Campionature in uno dei laghi alpini d’alta quota (fonte: università di York)

Lo studio, condotto per 14 anni nel Parc National des Ecrins, nelle Alpi meridionali, il quinto parco nazionale francese, è una delle indagini archeologiche più dettagliate svolte in alta quota.

E’ stata così svelata la storia dell’occupazione e delle attività antropiche dal Mesolitico al periodo post-medievale in uno degli ambienti più difficili del mondo.

Nel lavoro sono stati inclusi scavi di una serie di recinti di pietra per animali e abitazioni umane considerate fra le più complesse strutture dell’Età del bronzo realizzate in alta quota, che si trovano un po’ ovunque sulle Alpi.

La ricerca, pubblicata sulla rivista Quaternario Internazionale, è stata condotta dal Dr Kevin Walsh, docente di Archeologia del paesaggio presso l’Università di York, in collaborazione con Florence Mocci, ricercatrice del Centre Camille Julian e del ‘Centre national de la recherche scientifique’ (CNRS), Aix-en-Provence.

Walsh ha spiegato: “Il paesaggio d’alta quota di 2000 metri e oltre, è considerato remoto e di poca importanza. Molti ricercatori avevano ipotizzato che le prime società avessero mostrato poco interesse per queste zone. Questa ricerca mostra, invece, che gli uomini, così come il clima, hanno avuto un ruolo nell’interazione con l’ambiente alpino fin dal Mesolitico. Questo studio ha modificato radicalmente la nostra comprensione delle attività antropiche nelle zone sub-alpine e alpine, mettendone in mostra la profonda rilevanza per una più ampia comprensione delle interazioni uomo-ambiente in aree ecologicamente sensibili”.

Gli scavi effettuati dal team di Walsh hanno mostrato che l’attività umana ha plasmato il paesaggio alpino durante un arco di tempo notevole, attraverso le Età del bronzo e del ferro, l’Età romana e medievale, mentre le persone progredivano, passando dalla caccia ai sistemi agricoli, gestiti sempre meglio, tra cui risalta – ad esempio – lo spostamento stagionale del bestiame dalle basse altitudini ai pascoli alpini, meglio conosciuto come transumanza.

“Il periodo più interessante è il Calcolitico / Età del bronzo, quando le attività umane, in particolare quelle in sostegno della pastorizia, cominciarono davvero a dominare l’ambiente”, ha detto Walsh. “Le costruzione dell’Età del bronzo che abbiamo studiato hanno rivelato il chiaro sviluppo della pastorizia stagionale, usanza che sembra sia stata mantenuta nel corso dei secoli, con l’aggiunta di nuovi recinti e l’abbattimento di alberi per creare nuovi pascoli.
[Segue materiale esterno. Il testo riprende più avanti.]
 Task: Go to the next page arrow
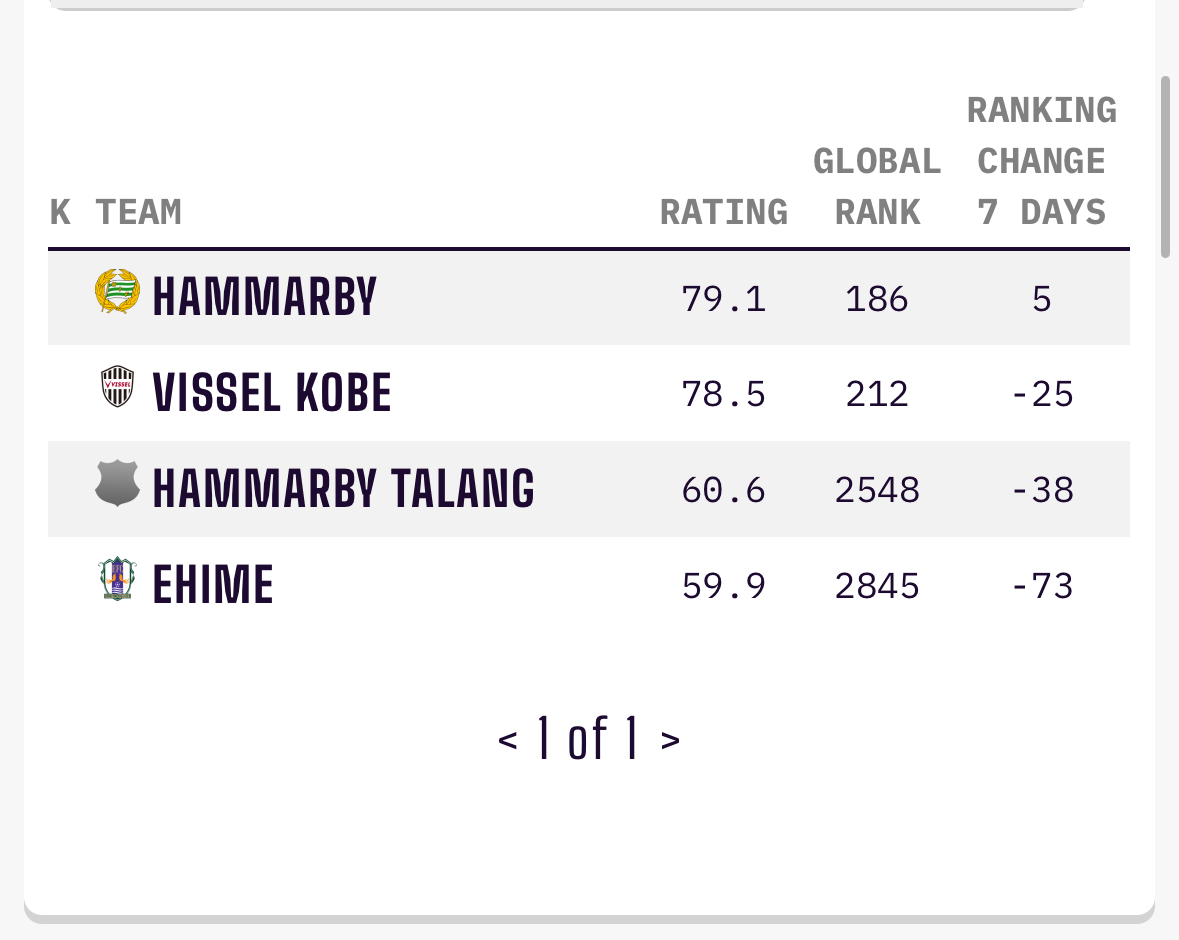pyautogui.click(x=670, y=740)
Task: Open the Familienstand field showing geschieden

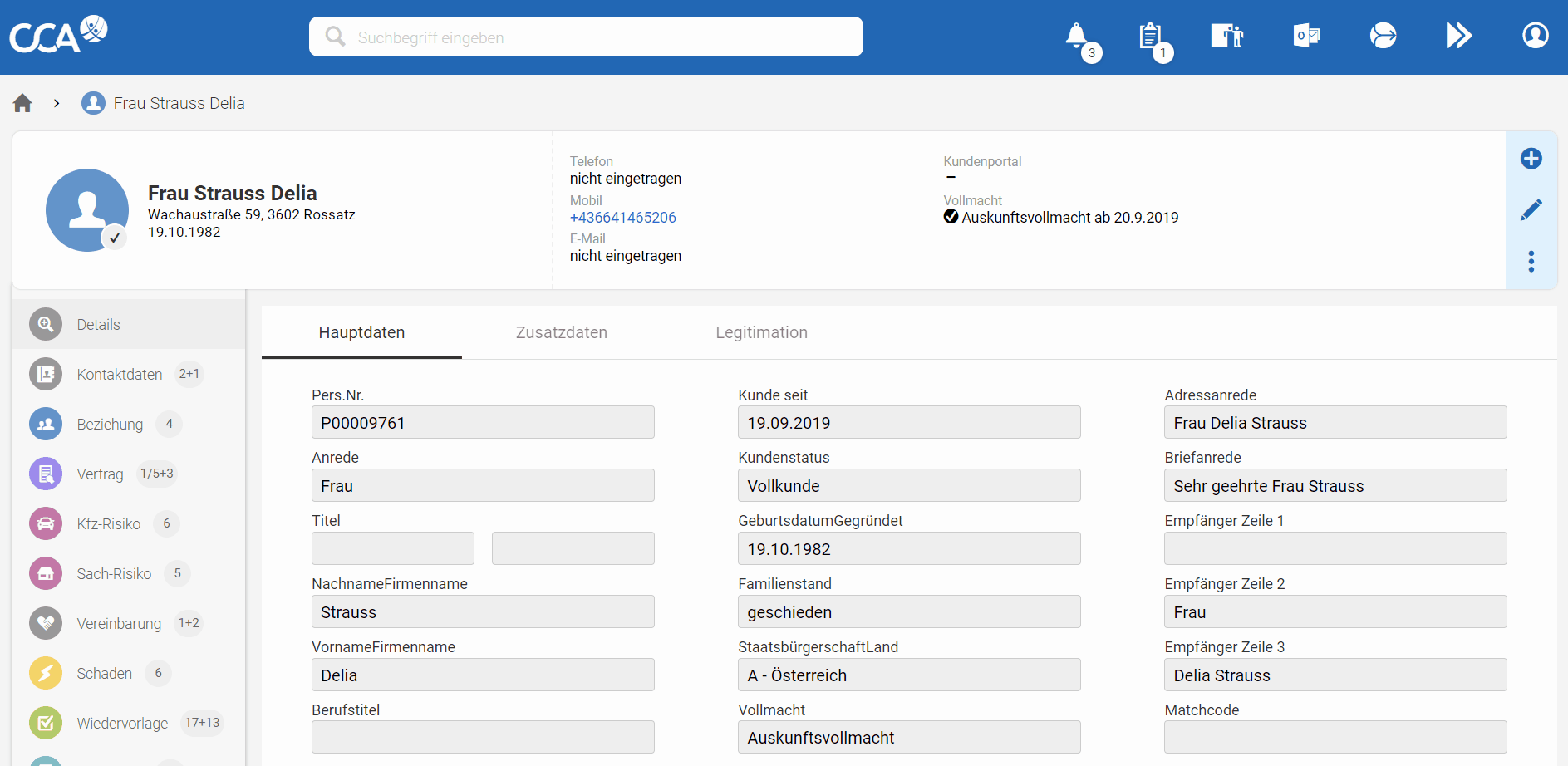Action: (x=909, y=611)
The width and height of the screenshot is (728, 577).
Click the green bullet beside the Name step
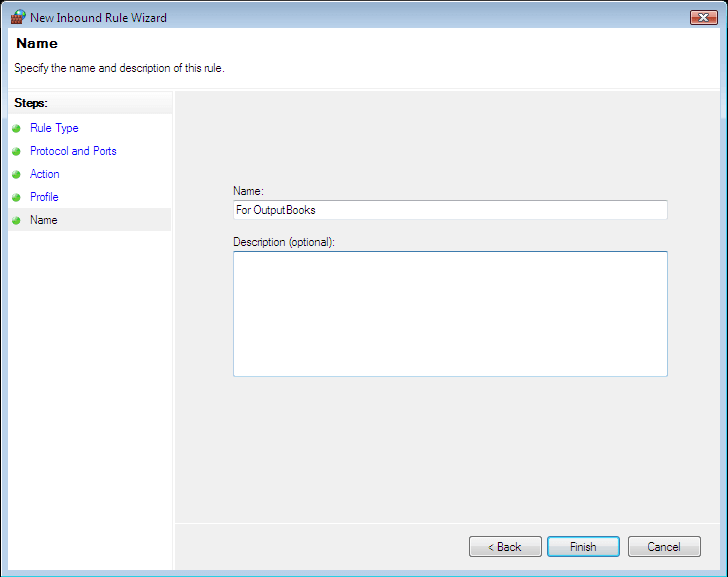pyautogui.click(x=16, y=220)
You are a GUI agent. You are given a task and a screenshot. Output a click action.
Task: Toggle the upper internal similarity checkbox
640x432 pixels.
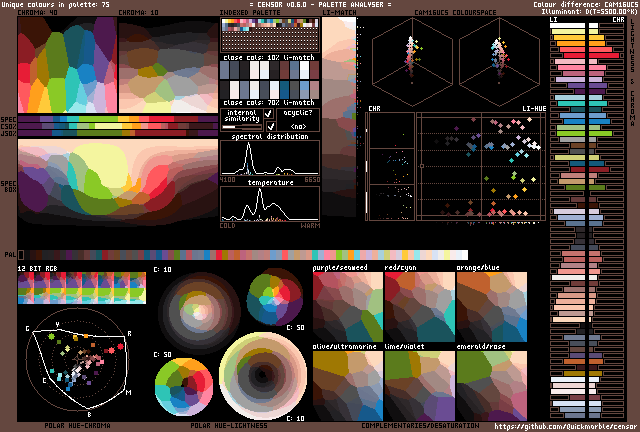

Esistono prove che la regione è stata occupata per molti secoli, segnando l’inizio di una gestione più sostenibile del paesaggio alpino e lo sviluppo dei sistemi agricoli e pastorali che vediamo ancor oggi sulle Alpi”.

Lo studio ha anche scoperto campi di caccia risalenti all’Età della pietra, collocati in condizioni spesso inospitali, al limite superiore del bosco alpino, al di sopra dei 2000 metri.

Un reperto particolare è stata poi una punta di freccia di selce neolitica rinvenuta a 2745 metri, ritenuta la più alta quota sulle Alpi dove sia mai stata trovata una freccia.

Dal 1998, il team ha visitato più di 300 siti in tutta una serie di valli del Parc National, analizzando i pollini contenuti nelle carote di torba e fango prelevate dai laghi, e i resti di legno carbonizzato.

“Il risultato è che ora abbiamo una più chiara comprensione di come queste zone bellissime siano state sfruttate da diversi nuclei umani nel corso dei millenni”, assicura Walsh.